# HRM8K

### Paper

Title: [Understand, Solve and Translate: Bridging the Multilingual Mathematical Reasoning Gap](https://www.arxiv.org/abs/2501.02448)

Large language models (LLMs) demonstrate exceptional performance on complex reasoning tasks. However, despite their strong reasoning capabilities in high-resource languages (e.g., English and Chinese), a significant performance gap persists in other languages.

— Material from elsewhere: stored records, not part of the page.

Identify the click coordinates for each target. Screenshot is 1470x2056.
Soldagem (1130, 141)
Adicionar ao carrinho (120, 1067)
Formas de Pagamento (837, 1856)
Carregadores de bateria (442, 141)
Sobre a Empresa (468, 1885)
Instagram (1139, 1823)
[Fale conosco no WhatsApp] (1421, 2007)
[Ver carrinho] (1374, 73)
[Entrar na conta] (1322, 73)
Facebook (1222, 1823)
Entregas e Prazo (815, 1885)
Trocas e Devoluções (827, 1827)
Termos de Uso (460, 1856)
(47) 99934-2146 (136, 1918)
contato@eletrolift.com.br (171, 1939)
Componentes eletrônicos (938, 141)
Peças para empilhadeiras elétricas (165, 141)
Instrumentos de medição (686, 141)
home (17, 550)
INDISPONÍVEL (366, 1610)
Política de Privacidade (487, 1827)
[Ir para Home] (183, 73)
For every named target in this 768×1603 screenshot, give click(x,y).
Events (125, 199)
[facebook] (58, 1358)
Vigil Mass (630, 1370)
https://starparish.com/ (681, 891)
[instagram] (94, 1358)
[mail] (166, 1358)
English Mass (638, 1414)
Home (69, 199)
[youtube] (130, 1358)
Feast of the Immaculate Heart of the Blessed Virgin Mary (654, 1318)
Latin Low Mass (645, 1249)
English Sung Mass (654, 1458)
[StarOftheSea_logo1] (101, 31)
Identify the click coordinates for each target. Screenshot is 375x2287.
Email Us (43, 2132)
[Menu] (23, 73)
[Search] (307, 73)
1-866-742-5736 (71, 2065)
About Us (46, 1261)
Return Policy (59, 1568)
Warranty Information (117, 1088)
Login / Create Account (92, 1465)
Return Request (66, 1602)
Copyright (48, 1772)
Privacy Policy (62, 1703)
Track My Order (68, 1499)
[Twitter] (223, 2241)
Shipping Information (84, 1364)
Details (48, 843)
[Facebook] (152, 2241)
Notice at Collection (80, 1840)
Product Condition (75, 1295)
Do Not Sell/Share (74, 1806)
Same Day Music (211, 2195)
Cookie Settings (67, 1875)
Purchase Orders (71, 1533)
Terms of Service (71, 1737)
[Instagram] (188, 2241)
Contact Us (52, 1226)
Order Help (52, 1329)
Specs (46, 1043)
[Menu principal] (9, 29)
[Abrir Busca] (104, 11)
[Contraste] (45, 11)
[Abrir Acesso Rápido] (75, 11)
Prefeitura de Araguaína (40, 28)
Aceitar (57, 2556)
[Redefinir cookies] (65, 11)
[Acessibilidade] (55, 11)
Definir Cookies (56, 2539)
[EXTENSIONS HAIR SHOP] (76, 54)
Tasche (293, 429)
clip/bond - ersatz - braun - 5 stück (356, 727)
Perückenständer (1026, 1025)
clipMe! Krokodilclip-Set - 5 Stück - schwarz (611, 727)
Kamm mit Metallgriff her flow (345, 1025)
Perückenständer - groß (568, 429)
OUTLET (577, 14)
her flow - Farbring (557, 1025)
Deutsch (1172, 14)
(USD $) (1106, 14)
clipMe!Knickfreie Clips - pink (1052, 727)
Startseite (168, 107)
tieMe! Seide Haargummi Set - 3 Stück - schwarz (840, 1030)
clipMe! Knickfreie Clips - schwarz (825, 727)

To investigate this gap in Korean, we introduce HRM8K, a benchmark comprising 8,011 English-Korean parallel bilingual math problems. Through systematic analysis of model behaviors, we identify a key finding: these performance disparities stem primarily from difficulties in comprehending non-English inputs, rather than limitations in reasoning capabilities. Based on these findings, we propose UST (Understand, Solve, and Translate), a method that strategically uses English as an anchor for reasoning and solution generation. By fine-tuning the model on 130k synthetically generated data points, UST achieves a 10.91% improvement on the HRM8K benchmark and reduces the multilingual performance gap from 11.6% to 0.7%. Additionally, we show that improvements from UST generalize effectively to different Korean domains, demonstrating that capabilities acquired from machine-verifiable content can be generalized to other areas. We publicly release the benchmark, training dataset, and models.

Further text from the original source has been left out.